It's time for my review of Man of La Mancha.
Framed as a play within a play, Man of La Mancha sees Spanish writer Miguel de Cervantes performing a play based on his novel Don Quixote to a group of prisoners awaiting a hearing. Its score includes the standard “The Impossible Dream", as well as "Man of La Mancha (I, Don Quixote)" and "A Little Gossip".
Man of La Mancha has many praiseworthy elements, but its book is unfortunately not one of them. To put it mildly, the book is somewhat peculiar. The story makes use of a frame narrative, where in an attempt to win over a group of convicts, Spanish writer Miguel de Cervantes tells them the tale of Don Quixote. The story is not particularly engaging, however, and does feel at times a little bizarre. There are a number of conflicting messages within the show, and I left the theatre not entirely sure as to what the purpose of the story had actually been. Whilst Man of La Mancha is by no means dull, its book could certainly do with a little re-working in order to add some new life to it.
Whilst the book is somewhat flawed, the musical score is utterly perfect. In this instance, the composers have made use of traditional Spanish styles such as flamenco and classical guitar. It's exceedingly lively, as well as rather upbeat. The orchestrations were wonderful, and really helped to further the impact of this marvellous music. The highlight of the score is 'The Impossible Dream', which is a true delight; the song is known for its inspiring lyrics, and has even been quoted in multiple political speeches. Kelsey Grammer's rendition of the song was tremendously well performed, and felt rather heartfelt. Other personal favourites of mine from this score include 'I Really Like Him' and the titular song, 'Man of La Mancha'.

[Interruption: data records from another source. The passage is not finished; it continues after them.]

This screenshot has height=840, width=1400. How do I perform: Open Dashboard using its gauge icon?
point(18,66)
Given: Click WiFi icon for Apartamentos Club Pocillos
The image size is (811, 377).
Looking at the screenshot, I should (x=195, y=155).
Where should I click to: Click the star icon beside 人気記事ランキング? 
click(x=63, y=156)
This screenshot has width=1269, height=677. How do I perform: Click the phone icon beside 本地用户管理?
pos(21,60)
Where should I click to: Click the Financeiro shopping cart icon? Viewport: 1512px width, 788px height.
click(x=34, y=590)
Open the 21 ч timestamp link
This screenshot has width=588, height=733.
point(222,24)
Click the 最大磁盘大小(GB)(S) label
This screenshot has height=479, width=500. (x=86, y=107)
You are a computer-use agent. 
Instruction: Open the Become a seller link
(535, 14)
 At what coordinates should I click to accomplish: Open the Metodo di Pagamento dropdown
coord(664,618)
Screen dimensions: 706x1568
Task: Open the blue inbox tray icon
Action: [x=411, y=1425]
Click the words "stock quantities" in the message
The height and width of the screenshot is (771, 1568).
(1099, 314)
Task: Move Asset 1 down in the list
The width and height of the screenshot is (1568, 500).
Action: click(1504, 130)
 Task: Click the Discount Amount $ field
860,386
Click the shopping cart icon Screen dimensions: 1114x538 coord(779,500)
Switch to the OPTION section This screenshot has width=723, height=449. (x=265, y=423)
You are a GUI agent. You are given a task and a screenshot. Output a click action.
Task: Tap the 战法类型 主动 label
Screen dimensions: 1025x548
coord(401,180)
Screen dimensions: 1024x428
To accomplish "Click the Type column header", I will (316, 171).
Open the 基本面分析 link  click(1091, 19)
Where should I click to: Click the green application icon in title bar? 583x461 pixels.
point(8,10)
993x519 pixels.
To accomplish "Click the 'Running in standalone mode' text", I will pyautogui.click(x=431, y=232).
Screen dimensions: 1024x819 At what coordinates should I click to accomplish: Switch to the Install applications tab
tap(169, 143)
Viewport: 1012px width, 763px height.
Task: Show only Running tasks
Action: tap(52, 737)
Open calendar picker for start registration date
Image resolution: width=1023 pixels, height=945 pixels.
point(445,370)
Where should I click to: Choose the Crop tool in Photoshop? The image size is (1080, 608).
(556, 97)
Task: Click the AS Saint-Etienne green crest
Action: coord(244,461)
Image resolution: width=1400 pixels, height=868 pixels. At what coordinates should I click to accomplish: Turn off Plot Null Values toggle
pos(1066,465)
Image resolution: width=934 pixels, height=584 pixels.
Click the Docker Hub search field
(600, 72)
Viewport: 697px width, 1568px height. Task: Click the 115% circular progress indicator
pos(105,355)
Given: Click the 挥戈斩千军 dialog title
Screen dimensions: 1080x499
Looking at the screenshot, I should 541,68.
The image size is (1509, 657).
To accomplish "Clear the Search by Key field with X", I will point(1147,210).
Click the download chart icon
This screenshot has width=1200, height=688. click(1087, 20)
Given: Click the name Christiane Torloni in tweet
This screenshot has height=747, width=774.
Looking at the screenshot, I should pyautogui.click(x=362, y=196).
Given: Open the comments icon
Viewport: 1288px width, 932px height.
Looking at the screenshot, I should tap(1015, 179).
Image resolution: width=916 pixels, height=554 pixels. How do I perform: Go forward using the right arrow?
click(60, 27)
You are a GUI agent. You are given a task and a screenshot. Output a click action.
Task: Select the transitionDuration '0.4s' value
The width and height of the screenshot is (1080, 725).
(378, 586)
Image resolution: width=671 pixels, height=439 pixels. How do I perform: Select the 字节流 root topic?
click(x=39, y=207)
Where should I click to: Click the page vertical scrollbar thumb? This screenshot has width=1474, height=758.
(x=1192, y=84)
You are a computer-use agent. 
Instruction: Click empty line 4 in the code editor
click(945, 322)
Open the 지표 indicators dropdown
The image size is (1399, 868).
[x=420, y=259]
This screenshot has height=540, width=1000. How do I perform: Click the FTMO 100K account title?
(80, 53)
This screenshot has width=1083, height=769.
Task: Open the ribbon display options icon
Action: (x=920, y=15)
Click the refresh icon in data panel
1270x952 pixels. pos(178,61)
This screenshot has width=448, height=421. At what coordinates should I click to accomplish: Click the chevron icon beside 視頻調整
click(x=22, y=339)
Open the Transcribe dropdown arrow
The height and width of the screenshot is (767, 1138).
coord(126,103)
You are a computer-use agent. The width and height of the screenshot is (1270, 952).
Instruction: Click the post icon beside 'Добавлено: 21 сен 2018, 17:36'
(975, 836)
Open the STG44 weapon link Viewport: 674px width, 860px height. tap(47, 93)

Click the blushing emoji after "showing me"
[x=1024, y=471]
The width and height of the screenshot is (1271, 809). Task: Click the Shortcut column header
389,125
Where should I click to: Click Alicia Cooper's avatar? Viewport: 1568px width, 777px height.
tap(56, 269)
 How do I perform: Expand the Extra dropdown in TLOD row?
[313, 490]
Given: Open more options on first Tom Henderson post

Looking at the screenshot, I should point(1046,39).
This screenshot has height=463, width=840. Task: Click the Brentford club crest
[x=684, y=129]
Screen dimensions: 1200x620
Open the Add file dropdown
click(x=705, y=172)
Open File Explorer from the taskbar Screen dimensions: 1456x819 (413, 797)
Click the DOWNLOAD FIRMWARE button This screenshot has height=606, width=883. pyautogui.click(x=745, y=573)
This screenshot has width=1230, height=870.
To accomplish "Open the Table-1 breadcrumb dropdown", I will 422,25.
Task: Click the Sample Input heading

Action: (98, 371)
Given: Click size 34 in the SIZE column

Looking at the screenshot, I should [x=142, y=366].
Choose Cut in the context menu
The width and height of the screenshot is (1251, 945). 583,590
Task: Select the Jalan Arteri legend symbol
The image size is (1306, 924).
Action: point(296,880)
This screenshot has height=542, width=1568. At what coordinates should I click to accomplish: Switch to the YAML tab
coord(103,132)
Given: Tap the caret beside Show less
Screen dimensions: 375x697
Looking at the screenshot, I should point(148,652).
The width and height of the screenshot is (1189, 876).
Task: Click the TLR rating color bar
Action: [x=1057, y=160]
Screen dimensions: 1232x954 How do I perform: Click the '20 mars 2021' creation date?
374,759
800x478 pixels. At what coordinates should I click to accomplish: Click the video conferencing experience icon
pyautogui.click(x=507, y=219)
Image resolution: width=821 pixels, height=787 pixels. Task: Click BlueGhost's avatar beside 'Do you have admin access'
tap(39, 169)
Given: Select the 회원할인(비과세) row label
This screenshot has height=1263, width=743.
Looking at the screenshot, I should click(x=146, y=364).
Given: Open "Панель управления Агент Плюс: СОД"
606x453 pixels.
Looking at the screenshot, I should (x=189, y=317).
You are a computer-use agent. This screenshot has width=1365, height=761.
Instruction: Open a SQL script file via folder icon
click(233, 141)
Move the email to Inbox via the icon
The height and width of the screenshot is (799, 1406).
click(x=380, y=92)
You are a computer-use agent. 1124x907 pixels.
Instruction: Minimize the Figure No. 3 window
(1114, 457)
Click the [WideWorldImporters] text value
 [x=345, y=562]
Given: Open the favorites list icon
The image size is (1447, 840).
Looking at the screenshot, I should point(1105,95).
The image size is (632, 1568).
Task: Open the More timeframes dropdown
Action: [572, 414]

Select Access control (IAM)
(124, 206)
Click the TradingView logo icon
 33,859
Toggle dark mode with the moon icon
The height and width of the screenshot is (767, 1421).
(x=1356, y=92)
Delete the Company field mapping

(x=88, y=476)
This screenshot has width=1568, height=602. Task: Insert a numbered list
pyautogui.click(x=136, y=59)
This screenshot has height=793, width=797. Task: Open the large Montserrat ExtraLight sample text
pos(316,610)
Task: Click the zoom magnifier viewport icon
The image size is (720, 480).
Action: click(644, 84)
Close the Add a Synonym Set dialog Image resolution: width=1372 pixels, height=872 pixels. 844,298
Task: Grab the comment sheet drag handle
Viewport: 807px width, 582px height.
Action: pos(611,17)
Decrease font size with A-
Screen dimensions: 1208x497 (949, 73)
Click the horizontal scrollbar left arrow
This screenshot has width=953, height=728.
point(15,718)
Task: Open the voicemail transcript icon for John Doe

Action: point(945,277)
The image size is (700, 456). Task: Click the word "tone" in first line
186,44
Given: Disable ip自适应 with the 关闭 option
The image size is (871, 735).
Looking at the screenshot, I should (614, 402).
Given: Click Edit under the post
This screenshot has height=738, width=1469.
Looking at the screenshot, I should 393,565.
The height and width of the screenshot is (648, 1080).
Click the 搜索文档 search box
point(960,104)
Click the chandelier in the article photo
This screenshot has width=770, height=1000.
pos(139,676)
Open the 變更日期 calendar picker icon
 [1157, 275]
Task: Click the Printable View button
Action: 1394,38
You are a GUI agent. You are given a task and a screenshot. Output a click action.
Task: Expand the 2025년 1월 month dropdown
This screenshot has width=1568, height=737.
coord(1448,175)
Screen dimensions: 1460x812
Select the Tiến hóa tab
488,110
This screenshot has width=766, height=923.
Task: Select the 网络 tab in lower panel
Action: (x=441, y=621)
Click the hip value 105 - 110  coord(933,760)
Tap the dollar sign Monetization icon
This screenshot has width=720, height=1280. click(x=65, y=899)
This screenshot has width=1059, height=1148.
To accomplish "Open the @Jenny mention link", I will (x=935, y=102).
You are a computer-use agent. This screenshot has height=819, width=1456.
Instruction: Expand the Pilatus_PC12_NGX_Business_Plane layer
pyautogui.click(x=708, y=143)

In the leading dual roles of Cervantes and Quixote is Kelsey Grammer, who will be known to many as 'Dr. Frasier Crane' from popular sitcoms 'Cheers' and 'Frasier'. Grammer is one of my all-time favourite actors, and I am glad to report that he did not disappoint. He is filled with charisma from head to toe, and is certainly intriguing to watch. In addition to his acting skills, Grammer is also gifted with an outstanding voice, which was rather evident in his rendition of 'The Impossible Dream'. As the show's leading lady Aldonza starred Danielle de Niese, who was equally remarkable. De Niese has an incredible voice, and has a good presence on stage. I found her to be rather convincing in the role, and she was perfectly cast. Nicholas Lyndhurst was also brilliant, portraying the dual roles of The Governor and The Inkeeper. Whilst having limited stage time, Lyndhurst made every moment count and certainly left an impression. A special mention must also be awarded to Peter Polycarpou as Don Quixote's loyal assistant, Sancha Panza, who gave a funny and enchanting performance.
Now for my final verdict of Man of La Mancha. I give Man of La Mancha...
Whilst the book is far from perfect, the show still has a number of redeeming factors. With a delightful score and a stellar cast, Man of La Mancha is still rather enjoyable.